Task prompt -
Write out every entry below word for word, leaving nothing out.

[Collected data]
:::

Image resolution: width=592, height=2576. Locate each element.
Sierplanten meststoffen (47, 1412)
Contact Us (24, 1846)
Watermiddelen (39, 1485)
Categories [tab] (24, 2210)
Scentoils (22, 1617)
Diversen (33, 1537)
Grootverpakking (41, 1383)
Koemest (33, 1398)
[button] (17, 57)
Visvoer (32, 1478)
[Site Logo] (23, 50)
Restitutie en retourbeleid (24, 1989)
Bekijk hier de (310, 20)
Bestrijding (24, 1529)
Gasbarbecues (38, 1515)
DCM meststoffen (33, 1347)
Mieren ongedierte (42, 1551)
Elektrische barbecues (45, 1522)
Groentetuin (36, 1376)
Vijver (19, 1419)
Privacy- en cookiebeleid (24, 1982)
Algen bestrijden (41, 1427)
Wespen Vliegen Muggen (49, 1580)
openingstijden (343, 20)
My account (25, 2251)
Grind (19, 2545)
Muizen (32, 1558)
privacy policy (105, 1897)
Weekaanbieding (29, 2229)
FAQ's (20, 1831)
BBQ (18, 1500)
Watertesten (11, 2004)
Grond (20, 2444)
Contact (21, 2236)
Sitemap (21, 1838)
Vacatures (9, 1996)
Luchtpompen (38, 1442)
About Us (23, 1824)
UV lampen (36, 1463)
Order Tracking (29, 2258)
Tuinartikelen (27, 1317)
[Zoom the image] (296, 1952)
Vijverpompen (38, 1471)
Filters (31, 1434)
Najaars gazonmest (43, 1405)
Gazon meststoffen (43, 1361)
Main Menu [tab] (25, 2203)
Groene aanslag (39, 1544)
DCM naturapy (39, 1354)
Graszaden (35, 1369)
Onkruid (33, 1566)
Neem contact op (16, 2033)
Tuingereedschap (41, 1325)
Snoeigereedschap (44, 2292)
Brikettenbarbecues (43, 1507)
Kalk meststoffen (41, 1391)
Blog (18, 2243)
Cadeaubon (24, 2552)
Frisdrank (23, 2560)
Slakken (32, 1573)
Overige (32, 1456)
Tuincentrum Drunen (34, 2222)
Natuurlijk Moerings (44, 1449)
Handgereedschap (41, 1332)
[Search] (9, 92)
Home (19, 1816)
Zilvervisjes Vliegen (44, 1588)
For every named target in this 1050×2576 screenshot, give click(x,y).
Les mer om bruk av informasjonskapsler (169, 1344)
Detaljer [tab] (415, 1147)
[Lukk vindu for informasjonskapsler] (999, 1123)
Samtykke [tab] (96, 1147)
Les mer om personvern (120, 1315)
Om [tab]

:::

Result of the task -
Image resolution: width=592, height=2576. Locate each element.
Sierplanten meststoffen (47, 1412)
Contact Us (24, 1846)
Watermiddelen (39, 1485)
Categories [tab] (24, 2210)
Scentoils (22, 1617)
Diversen (33, 1537)
Grootverpakking (41, 1383)
Koemest (33, 1398)
[button] (17, 57)
Visvoer (32, 1478)
[Site Logo] (23, 50)
Restitutie en retourbeleid (24, 1989)
Bekijk hier de (310, 20)
Bestrijding (24, 1529)
Gasbarbecues (38, 1515)
DCM meststoffen (33, 1347)
Mieren ongedierte (42, 1551)
Elektrische barbecues (45, 1522)
Groentetuin (36, 1376)
Vijver (19, 1419)
Privacy- en cookiebeleid (24, 1982)
Algen bestrijden (41, 1427)
Wespen Vliegen Muggen (49, 1580)
openingstijden (343, 20)
My account (25, 2251)
Grind (19, 2545)
Muizen (32, 1558)
privacy policy (105, 1897)
Weekaanbieding (29, 2229)
FAQ's (20, 1831)
BBQ (18, 1500)
Watertesten (11, 2004)
Grond (20, 2444)
Contact (21, 2236)
Sitemap (21, 1838)
Vacatures (9, 1996)
Luchtpompen (38, 1442)
About Us (23, 1824)
UV lampen (36, 1463)
Order Tracking (29, 2258)
Tuinartikelen (27, 1317)
[Zoom the image] (296, 1952)
Vijverpompen (38, 1471)
Filters (31, 1434)
Najaars gazonmest (43, 1405)
Gazon meststoffen (43, 1361)
Main Menu [tab] (25, 2203)
Groene aanslag (39, 1544)
DCM naturapy (39, 1354)
Graszaden (35, 1369)
Onkruid (33, 1566)
Neem contact op (16, 2033)
Tuingereedschap (41, 1325)
Snoeigereedschap (44, 2292)
Brikettenbarbecues (43, 1507)
Kalk meststoffen (41, 1391)
Blog (18, 2243)
Cadeaubon (24, 2552)
Frisdrank (23, 2560)
Slakken (32, 1573)
Overige (32, 1456)
Tuincentrum Drunen (34, 2222)
Natuurlijk Moerings (44, 1449)
Handgereedschap (41, 1332)
[Search] (9, 92)
Home (19, 1816)
Zilvervisjes Vliegen (44, 1588)
For every named target in this 1050×2576 screenshot, give click(x,y).
Les mer om bruk av informasjonskapsler (169, 1344)
Detaljer [tab] (415, 1147)
[Lukk vindu for informasjonskapsler] (999, 1123)
Samtykke [tab] (96, 1147)
Les mer om personvern (120, 1315)
Om [tab]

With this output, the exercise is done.